• Exercise directions
The reply should consist of the full listing, repeated word for word.

• Available data

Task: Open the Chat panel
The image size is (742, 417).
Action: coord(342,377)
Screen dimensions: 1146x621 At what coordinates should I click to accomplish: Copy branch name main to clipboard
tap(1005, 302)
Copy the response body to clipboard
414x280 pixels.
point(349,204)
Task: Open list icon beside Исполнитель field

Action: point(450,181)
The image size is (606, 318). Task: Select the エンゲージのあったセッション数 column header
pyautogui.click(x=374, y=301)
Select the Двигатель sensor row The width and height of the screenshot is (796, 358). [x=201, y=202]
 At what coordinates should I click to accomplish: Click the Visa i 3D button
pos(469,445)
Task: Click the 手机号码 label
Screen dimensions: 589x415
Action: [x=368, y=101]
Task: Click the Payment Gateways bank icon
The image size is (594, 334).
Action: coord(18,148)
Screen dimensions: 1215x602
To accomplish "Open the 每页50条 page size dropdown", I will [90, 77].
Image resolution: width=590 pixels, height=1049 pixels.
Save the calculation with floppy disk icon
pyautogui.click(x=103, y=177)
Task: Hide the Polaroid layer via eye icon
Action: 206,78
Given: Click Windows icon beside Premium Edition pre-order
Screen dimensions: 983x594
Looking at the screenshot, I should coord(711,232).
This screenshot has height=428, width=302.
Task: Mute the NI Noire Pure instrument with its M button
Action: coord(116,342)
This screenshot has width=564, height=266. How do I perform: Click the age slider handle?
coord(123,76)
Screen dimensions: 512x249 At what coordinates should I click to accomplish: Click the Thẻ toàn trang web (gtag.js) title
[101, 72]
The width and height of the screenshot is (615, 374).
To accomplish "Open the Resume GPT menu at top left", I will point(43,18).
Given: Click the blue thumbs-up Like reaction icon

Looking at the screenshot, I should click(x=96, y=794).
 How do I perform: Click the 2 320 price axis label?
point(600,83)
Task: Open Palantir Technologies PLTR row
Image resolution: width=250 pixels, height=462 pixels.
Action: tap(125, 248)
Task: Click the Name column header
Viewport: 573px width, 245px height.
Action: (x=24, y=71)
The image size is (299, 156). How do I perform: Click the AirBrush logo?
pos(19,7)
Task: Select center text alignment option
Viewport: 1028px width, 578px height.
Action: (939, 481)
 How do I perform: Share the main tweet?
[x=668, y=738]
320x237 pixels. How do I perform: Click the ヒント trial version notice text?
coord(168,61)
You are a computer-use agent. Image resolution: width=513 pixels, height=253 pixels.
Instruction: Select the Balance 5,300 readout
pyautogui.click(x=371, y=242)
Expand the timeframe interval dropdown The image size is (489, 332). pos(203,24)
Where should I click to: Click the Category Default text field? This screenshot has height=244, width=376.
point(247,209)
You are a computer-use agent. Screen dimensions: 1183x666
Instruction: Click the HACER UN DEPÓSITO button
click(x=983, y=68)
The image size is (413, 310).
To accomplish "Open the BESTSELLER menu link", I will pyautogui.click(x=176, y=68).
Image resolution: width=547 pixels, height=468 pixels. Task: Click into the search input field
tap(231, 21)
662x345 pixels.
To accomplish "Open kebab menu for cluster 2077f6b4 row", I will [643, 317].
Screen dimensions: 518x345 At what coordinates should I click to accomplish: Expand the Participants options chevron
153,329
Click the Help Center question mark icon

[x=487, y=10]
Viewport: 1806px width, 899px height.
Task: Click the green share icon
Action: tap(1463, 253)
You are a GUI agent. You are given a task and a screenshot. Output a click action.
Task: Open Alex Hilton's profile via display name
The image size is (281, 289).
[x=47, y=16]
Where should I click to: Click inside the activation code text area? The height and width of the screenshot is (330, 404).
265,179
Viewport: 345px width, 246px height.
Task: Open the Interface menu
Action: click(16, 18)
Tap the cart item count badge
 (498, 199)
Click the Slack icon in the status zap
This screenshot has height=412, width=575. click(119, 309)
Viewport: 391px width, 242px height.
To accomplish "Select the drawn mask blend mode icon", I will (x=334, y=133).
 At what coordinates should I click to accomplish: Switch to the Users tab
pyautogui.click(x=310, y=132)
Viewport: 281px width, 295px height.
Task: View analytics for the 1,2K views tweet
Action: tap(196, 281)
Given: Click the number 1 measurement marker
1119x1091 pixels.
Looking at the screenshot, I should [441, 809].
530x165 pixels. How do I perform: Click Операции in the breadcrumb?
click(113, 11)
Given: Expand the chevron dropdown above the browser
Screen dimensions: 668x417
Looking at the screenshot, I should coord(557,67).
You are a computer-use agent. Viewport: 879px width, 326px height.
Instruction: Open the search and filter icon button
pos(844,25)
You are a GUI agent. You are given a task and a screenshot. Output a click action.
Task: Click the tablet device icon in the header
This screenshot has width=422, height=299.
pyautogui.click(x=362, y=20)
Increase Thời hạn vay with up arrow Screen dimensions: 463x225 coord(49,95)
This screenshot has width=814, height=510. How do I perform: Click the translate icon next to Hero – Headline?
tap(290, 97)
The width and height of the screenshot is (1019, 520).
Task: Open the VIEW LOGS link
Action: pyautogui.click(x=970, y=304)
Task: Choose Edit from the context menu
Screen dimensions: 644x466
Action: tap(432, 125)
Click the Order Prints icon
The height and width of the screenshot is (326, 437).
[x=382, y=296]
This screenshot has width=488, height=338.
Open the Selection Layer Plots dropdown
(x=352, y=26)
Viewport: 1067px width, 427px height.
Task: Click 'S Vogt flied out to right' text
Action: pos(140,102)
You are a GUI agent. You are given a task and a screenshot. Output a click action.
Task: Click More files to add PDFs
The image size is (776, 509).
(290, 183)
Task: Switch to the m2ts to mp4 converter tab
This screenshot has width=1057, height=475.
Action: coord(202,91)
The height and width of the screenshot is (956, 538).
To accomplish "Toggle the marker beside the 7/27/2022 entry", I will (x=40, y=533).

• Response below
Task: Open the Chat panel
The image size is (742, 417).
Action: coord(342,377)
Screen dimensions: 1146x621 At what coordinates should I click to accomplish: Copy branch name main to clipboard
tap(1005, 302)
Copy the response body to clipboard
414x280 pixels.
point(349,204)
Task: Open list icon beside Исполнитель field

Action: point(450,181)
The image size is (606, 318). Task: Select the エンゲージのあったセッション数 column header
pyautogui.click(x=374, y=301)
Select the Двигатель sensor row The width and height of the screenshot is (796, 358). [x=201, y=202]
 At what coordinates should I click to accomplish: Click the Visa i 3D button
pos(469,445)
Task: Click the 手机号码 label
Screen dimensions: 589x415
Action: [x=368, y=101]
Task: Click the Payment Gateways bank icon
The image size is (594, 334).
Action: coord(18,148)
Screen dimensions: 1215x602
To accomplish "Open the 每页50条 page size dropdown", I will [90, 77].
Image resolution: width=590 pixels, height=1049 pixels.
Save the calculation with floppy disk icon
pyautogui.click(x=103, y=177)
Task: Hide the Polaroid layer via eye icon
Action: 206,78
Given: Click Windows icon beside Premium Edition pre-order
Screen dimensions: 983x594
Looking at the screenshot, I should coord(711,232).
This screenshot has height=428, width=302.
Task: Mute the NI Noire Pure instrument with its M button
Action: coord(116,342)
This screenshot has width=564, height=266. How do I perform: Click the age slider handle?
coord(123,76)
Screen dimensions: 512x249 At what coordinates should I click to accomplish: Click the Thẻ toàn trang web (gtag.js) title
[101, 72]
The width and height of the screenshot is (615, 374).
To accomplish "Open the Resume GPT menu at top left", I will point(43,18).
Given: Click the blue thumbs-up Like reaction icon

Looking at the screenshot, I should click(x=96, y=794).
 How do I perform: Click the 2 320 price axis label?
point(600,83)
Task: Open Palantir Technologies PLTR row
Image resolution: width=250 pixels, height=462 pixels.
Action: tap(125, 248)
Task: Click the Name column header
Viewport: 573px width, 245px height.
Action: (x=24, y=71)
The image size is (299, 156). How do I perform: Click the AirBrush logo?
pos(19,7)
Task: Select center text alignment option
Viewport: 1028px width, 578px height.
Action: (939, 481)
 How do I perform: Share the main tweet?
[x=668, y=738]
320x237 pixels. How do I perform: Click the ヒント trial version notice text?
coord(168,61)
You are a computer-use agent. Image resolution: width=513 pixels, height=253 pixels.
Instruction: Select the Balance 5,300 readout
pyautogui.click(x=371, y=242)
Expand the timeframe interval dropdown The image size is (489, 332). pos(203,24)
Where should I click to: Click the Category Default text field? This screenshot has height=244, width=376.
point(247,209)
You are a computer-use agent. Screen dimensions: 1183x666
Instruction: Click the HACER UN DEPÓSITO button
click(x=983, y=68)
The image size is (413, 310).
To accomplish "Open the BESTSELLER menu link", I will pyautogui.click(x=176, y=68).
Image resolution: width=547 pixels, height=468 pixels. Task: Click into the search input field
tap(231, 21)
662x345 pixels.
To accomplish "Open kebab menu for cluster 2077f6b4 row", I will [643, 317].
Screen dimensions: 518x345 At what coordinates should I click to accomplish: Expand the Participants options chevron
153,329
Click the Help Center question mark icon

[x=487, y=10]
Viewport: 1806px width, 899px height.
Task: Click the green share icon
Action: tap(1463, 253)
You are a GUI agent. You are given a task and a screenshot. Output a click action.
Task: Open Alex Hilton's profile via display name
The image size is (281, 289).
[x=47, y=16]
Where should I click to: Click inside the activation code text area? The height and width of the screenshot is (330, 404).
265,179
Viewport: 345px width, 246px height.
Task: Open the Interface menu
Action: click(16, 18)
Tap the cart item count badge
 (498, 199)
Click the Slack icon in the status zap
This screenshot has height=412, width=575. click(119, 309)
Viewport: 391px width, 242px height.
To accomplish "Select the drawn mask blend mode icon", I will (x=334, y=133).
 At what coordinates should I click to accomplish: Switch to the Users tab
pyautogui.click(x=310, y=132)
Viewport: 281px width, 295px height.
Task: View analytics for the 1,2K views tweet
Action: tap(196, 281)
Given: Click the number 1 measurement marker
1119x1091 pixels.
Looking at the screenshot, I should [441, 809].
530x165 pixels. How do I perform: Click Операции in the breadcrumb?
click(113, 11)
Given: Expand the chevron dropdown above the browser
Screen dimensions: 668x417
Looking at the screenshot, I should coord(557,67).
You are a computer-use agent. Viewport: 879px width, 326px height.
Instruction: Open the search and filter icon button
pos(844,25)
You are a GUI agent. You are given a task and a screenshot. Output a click action.
Task: Click the tablet device icon in the header
This screenshot has width=422, height=299.
pyautogui.click(x=362, y=20)
Increase Thời hạn vay with up arrow Screen dimensions: 463x225 coord(49,95)
This screenshot has width=814, height=510. How do I perform: Click the translate icon next to Hero – Headline?
tap(290, 97)
The width and height of the screenshot is (1019, 520).
Task: Open the VIEW LOGS link
Action: pyautogui.click(x=970, y=304)
Task: Choose Edit from the context menu
Screen dimensions: 644x466
Action: tap(432, 125)
Click the Order Prints icon
The height and width of the screenshot is (326, 437).
[x=382, y=296]
This screenshot has width=488, height=338.
Open the Selection Layer Plots dropdown
(x=352, y=26)
Viewport: 1067px width, 427px height.
Task: Click 'S Vogt flied out to right' text
Action: pos(140,102)
You are a GUI agent. You are given a task and a screenshot. Output a click action.
Task: Click More files to add PDFs
The image size is (776, 509).
(290, 183)
Task: Switch to the m2ts to mp4 converter tab
This screenshot has width=1057, height=475.
Action: coord(202,91)
The height and width of the screenshot is (956, 538).
To accomplish "Toggle the marker beside the 7/27/2022 entry", I will (x=40, y=533).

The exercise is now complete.